Entries on target coordinates:
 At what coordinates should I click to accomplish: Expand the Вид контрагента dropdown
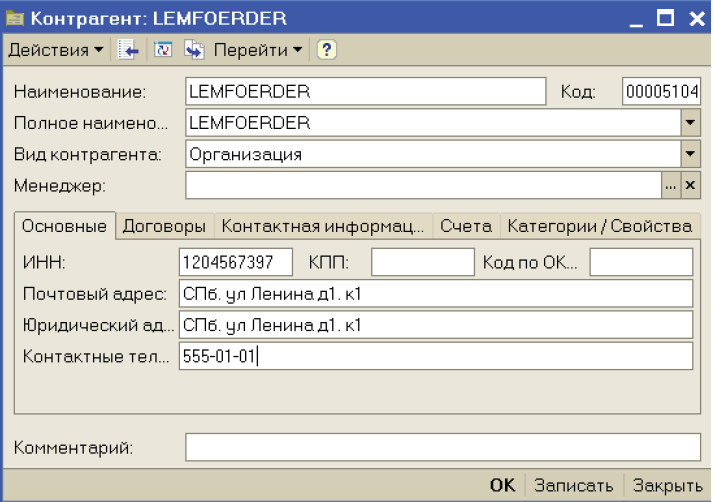click(690, 154)
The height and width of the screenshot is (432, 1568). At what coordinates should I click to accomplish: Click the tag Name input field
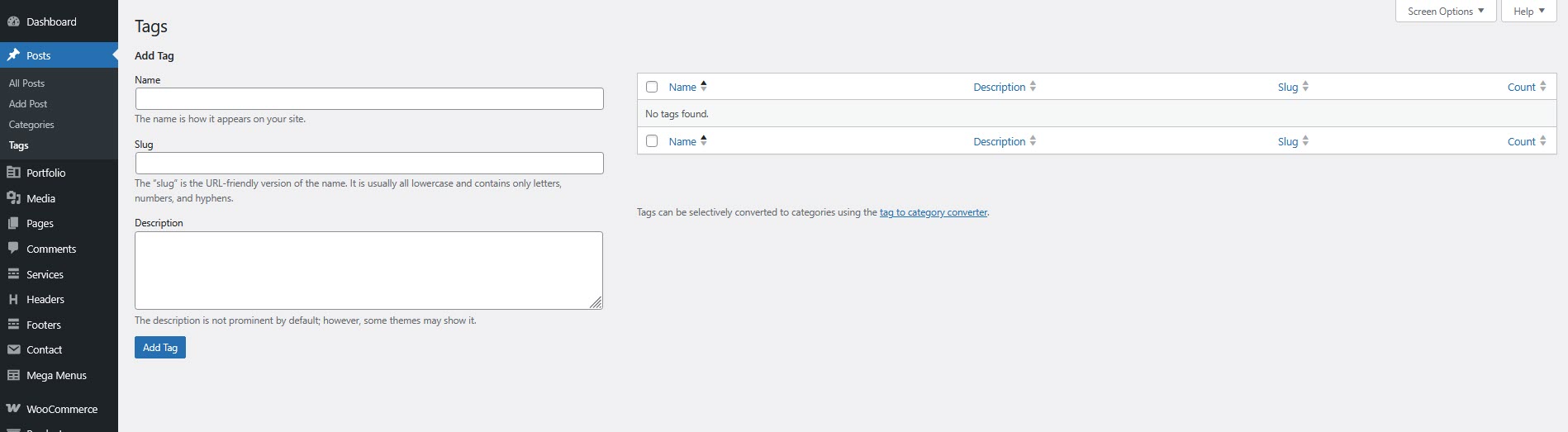[x=369, y=99]
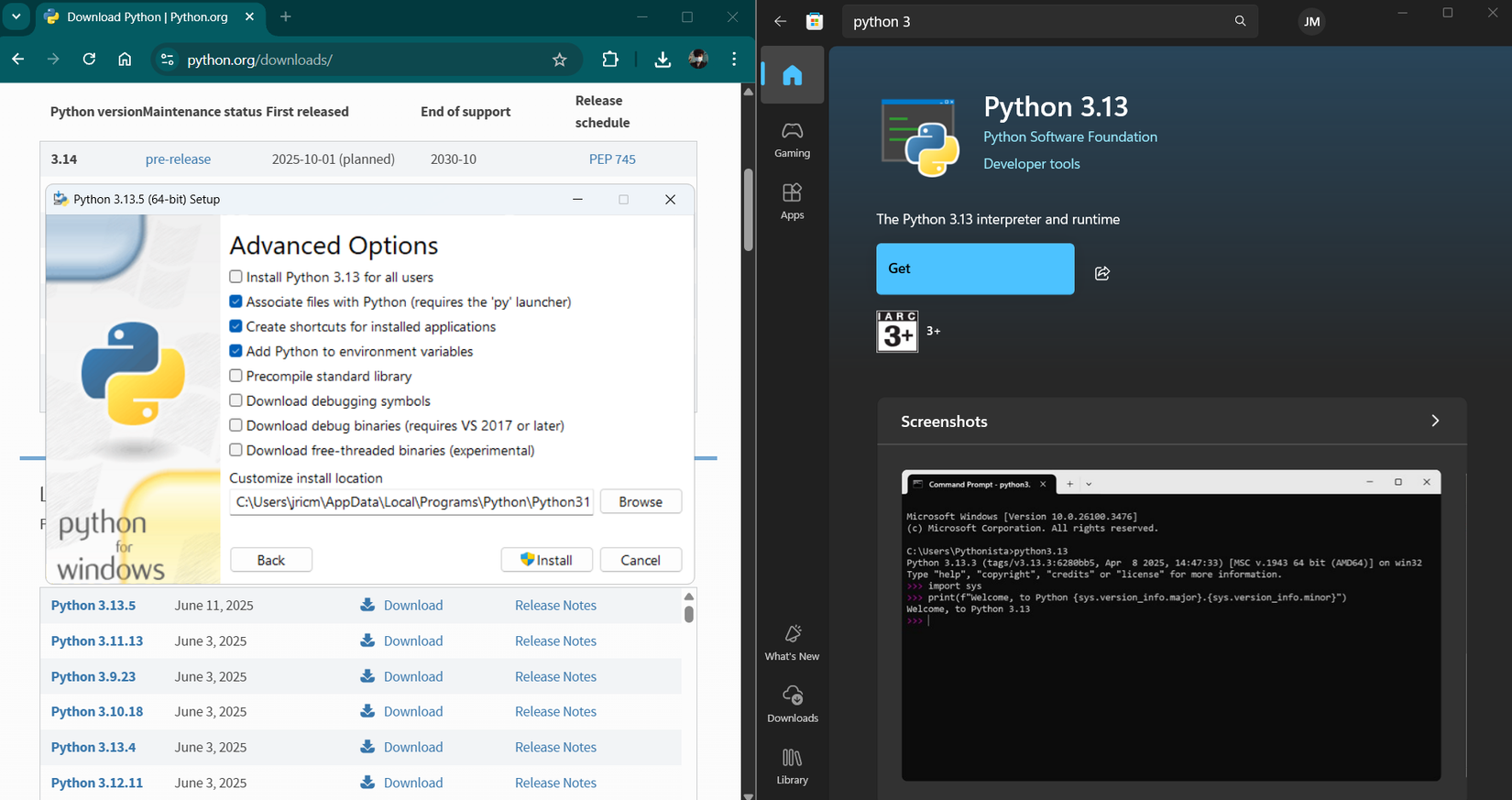Switch to the Store Home tab
Image resolution: width=1512 pixels, height=800 pixels.
792,75
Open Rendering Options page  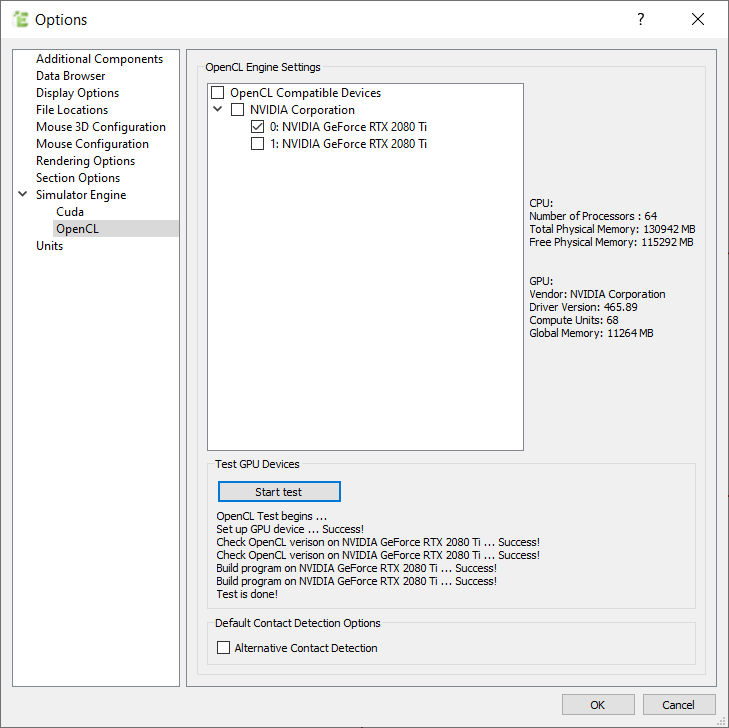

TO BE DONE: Convert the data above into a JSON list of strings with one string per line, skipping blank lines and leaving out the pictures.

FULL ANSWER:
[
  " At what coordinates should I click to accomplish: Expand the Вид контрагента dropdown",
  "click(690, 154)",
  "The height and width of the screenshot is (432, 1568). At what coordinates should I click to accomplish: Click the tag Name input field",
  "[x=369, y=99]",
  "Switch to the Store Home tab",
  "Image resolution: width=1512 pixels, height=800 pixels.",
  "792,75",
  "Open Rendering Options page  "
]